As Steven Spear maintains, Toyota's methods offer us a way to transform healthcare from inside, today. See Spear, "Fixing Healthcare from the Inside, Today," Harvard Business Review (September 2005). In other words, the healthcare industry should transform itself. Alas, our present approach as an industry and as a nation is, of course, to transform healthcare from outside, eventually, if ever. Apparently we view healthcare reform as a Hobson's choice between providing access to our 40 million uninsured on the one hand and reducing cost on the other. And quality? It hasn't come up yet during the course of our public debate, has it? In the August 3rd edition of Newsweek, Samuelson says, "The [Obama] administration had to make choices: it could emphasize expanded insurance coverage ("access") or cost control, but not both." As a result, if the present legislation is passed, Samuelson expects healthcare costs to rise substantially. Read the complete Newsweek article: "Health 'Reform' That Isn't.' Also see Newsweek reporter Jeneen Interlandi's blog post, "Cleveland Clinic CEO Speaks on Healthcare Reform: 'We May End Up Making the Problem Substantially Worse." As Dr. Cosgrove says, "If it’s just access, we will be back in a few years dealing with cost, and it will be even worse."

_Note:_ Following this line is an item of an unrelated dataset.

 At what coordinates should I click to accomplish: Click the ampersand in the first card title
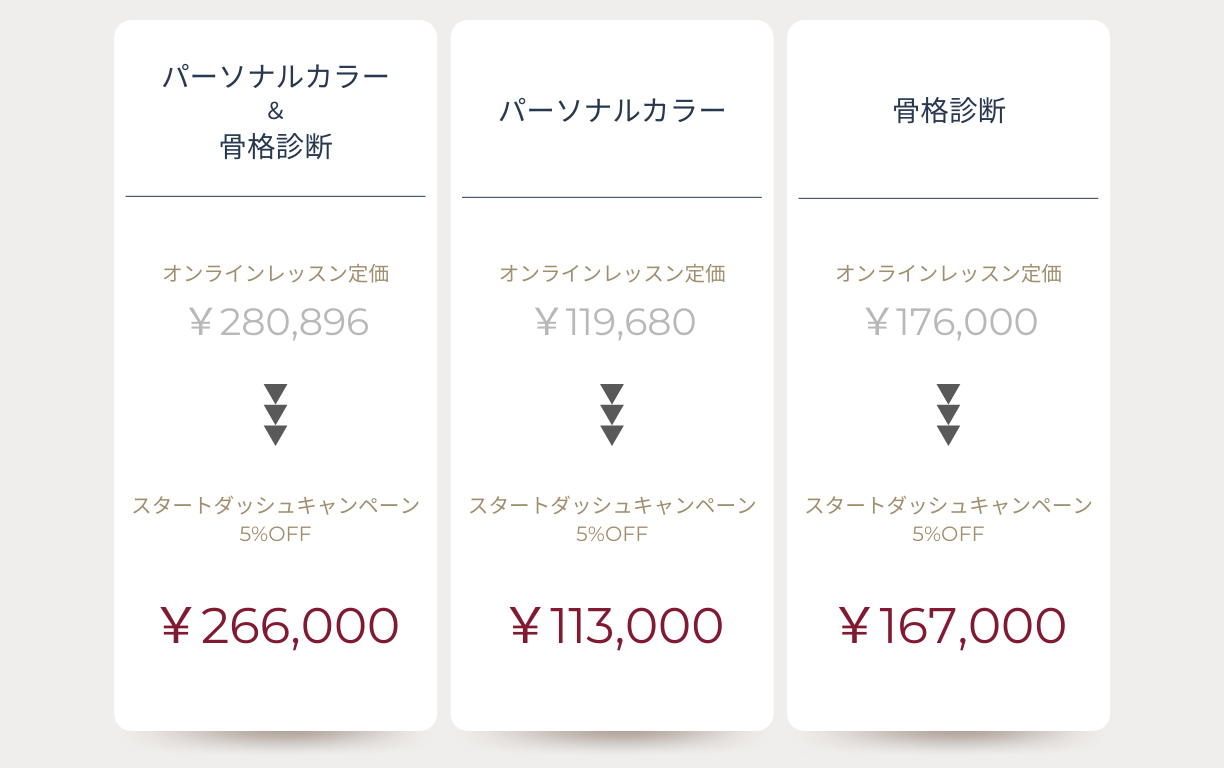coord(276,111)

Access, cost, or for that matter, quality do not necessarily present us with a Hobson's choice, because, costs will fall as we reduce healthcare's long lead times, and quality, well, quality is free. This is why most six sigma programs (originally characterized in terms of quality) have morphed into "lean" six sigma programs. For what appears to be the paradox of lean healthcare is actually a simple formula. If we stop to fix healthcare's problems, from the inside, today, it won't be long before we will find ourselves spending less time dealing with the consequences of poor quality. And as we waste less time mopping up after ourselves, the cost of healthcare will come down. Thus what appears to be a Hobson's choice is in reality a false dilemma. With Toyota's philosophy and methodology, we can have it all: all-inclusive access, zero defects, and affordable cost.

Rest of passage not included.